Les qualificatifs ne manquent pas pour
caractériser le
premier impact de cette propriété où la suite
événementielle peut paraître
« bizarre »,
« étrange »,
« absurde »,
« incohérente »,
« contradictoire »,
« impossible »,
« illogique »,
« désordonnée », etc. En
réalité, si la série des
événements est vraiment aléatoire,
alors elle paraîtra telle de manière évidemment
aléatoire ! c'est-à-dire qu'une fois sur deux,
la liaison des événements ne sera pas
« bizarre »,
« étrange », etc. Or, le second impact
de la propriété produit évidemment l'effet
exactement contraire, à partir de l'aléatoire.
C'est, disons, la « cohésion onirique »
et on ne manque pas non plus de qualificatif pour la
décrire : « original »,
« inattendu »,
« poétique »,
« fantaisiste »,
« artistique »,
« cohérent », d'une
« étrange familiarité », plus
« vrai et naturel » que ce qu'on peut jamais
vivre, etc.
(4) Ex à Ei. L'histoire rêvée s'organise en
séquences et constitue de par sa nature pour le moins une
séquence. L'histoire rêvée s'analyse
généralement en séquences spatiale, temporelle
et/ou actantielle. Or, l'organisation en séquences est une
qualité ou un attribut attendu des histoires longues,
à commencer par l'histoire d'aventures. Tel n'est pas le
cas de l'histoire rêvée qui figure parmi les
récits brefs et possède la
propriété de s'analyser
généralement en séquences, ce qui n'est
le cas d'aucune autre forme simple.

## [Matériel]
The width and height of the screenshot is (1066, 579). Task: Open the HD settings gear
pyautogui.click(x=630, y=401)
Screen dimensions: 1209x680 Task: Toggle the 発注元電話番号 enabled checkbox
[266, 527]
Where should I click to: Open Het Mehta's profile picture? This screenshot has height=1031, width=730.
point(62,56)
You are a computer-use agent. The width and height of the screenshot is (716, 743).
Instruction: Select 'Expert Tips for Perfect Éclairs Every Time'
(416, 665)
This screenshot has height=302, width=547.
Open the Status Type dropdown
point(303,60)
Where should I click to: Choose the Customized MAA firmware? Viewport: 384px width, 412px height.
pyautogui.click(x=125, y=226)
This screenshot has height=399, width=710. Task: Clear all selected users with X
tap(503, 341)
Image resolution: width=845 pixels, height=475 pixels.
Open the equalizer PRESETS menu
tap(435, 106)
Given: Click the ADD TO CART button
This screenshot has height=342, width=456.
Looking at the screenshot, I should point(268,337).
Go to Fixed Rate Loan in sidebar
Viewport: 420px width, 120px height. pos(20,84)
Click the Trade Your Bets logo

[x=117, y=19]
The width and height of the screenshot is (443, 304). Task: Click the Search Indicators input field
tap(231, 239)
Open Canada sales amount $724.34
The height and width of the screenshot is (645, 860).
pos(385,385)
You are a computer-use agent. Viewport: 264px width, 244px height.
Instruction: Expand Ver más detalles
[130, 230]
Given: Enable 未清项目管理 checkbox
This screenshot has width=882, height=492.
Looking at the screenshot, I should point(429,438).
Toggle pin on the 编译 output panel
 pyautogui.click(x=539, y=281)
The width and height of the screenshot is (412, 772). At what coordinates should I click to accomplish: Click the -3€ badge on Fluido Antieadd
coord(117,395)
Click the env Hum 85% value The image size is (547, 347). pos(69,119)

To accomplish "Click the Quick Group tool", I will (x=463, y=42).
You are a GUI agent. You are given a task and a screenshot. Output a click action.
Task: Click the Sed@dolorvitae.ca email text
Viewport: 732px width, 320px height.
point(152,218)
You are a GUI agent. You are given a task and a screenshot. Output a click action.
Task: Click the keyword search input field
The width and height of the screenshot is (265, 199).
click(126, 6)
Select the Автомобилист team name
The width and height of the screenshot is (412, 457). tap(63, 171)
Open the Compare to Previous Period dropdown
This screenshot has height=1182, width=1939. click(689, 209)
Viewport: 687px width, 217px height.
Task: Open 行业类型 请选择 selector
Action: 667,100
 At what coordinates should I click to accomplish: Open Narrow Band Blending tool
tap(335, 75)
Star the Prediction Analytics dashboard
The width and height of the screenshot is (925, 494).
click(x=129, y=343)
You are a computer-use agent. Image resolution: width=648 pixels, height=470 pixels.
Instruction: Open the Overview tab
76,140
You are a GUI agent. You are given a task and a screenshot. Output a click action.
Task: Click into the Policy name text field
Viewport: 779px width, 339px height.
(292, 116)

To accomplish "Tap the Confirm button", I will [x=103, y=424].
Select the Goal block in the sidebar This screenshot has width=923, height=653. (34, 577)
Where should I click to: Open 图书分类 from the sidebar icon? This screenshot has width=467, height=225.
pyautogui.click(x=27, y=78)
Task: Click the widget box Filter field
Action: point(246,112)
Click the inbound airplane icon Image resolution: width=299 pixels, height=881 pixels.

## [Consigne 1]
D'après le texte sur l'histoire rêvée, parmi quels récits l'histoire rêvée figure-t-elle ?
## [Consigne 2]
Prolongez le texte sur l'histoire rêvée au-delà de sa dernière phrase.
Les enregistrements constituent un matériau à part, indépendant du texte fourni.

## [Réponse attendue 1]
Elle figure parmi les récits brefs.

## [Réponse attendue 2]
Généralement ? Si l'histoire rêvée
s'analyse généralement en plusieurs séquences,
elle est par définition une séquence d'histoire (de
Ez à Ei), puisqu'il s'agit d'une histoire
incomplète.
(5) La structure particulière de l'histoire
rêvée est en fait une réalisation d'histoires
intégrées en acte. Elle obéit à
la structure suivante (que je peux représenter tout aussi
efficacement comme une suite de séquences, Sq1, Sq2, etc.,
comme je l'ai fait pour l'analyse de la strophe des Chants de
Maldoror), aboutissant au nombre i d'histoires, soit :
H1 = E1
H2 = E1 + E2
H3 = E1 + E2 + E3
...................................................
Hi = E1 + E2 + E3... + Ei
Contrairement aux épisodes d'une histoire, l'histoire
rêvée se réorganise avec chaque nouvel
événement et devient ainsi chaque fois une nouvelle
histoire.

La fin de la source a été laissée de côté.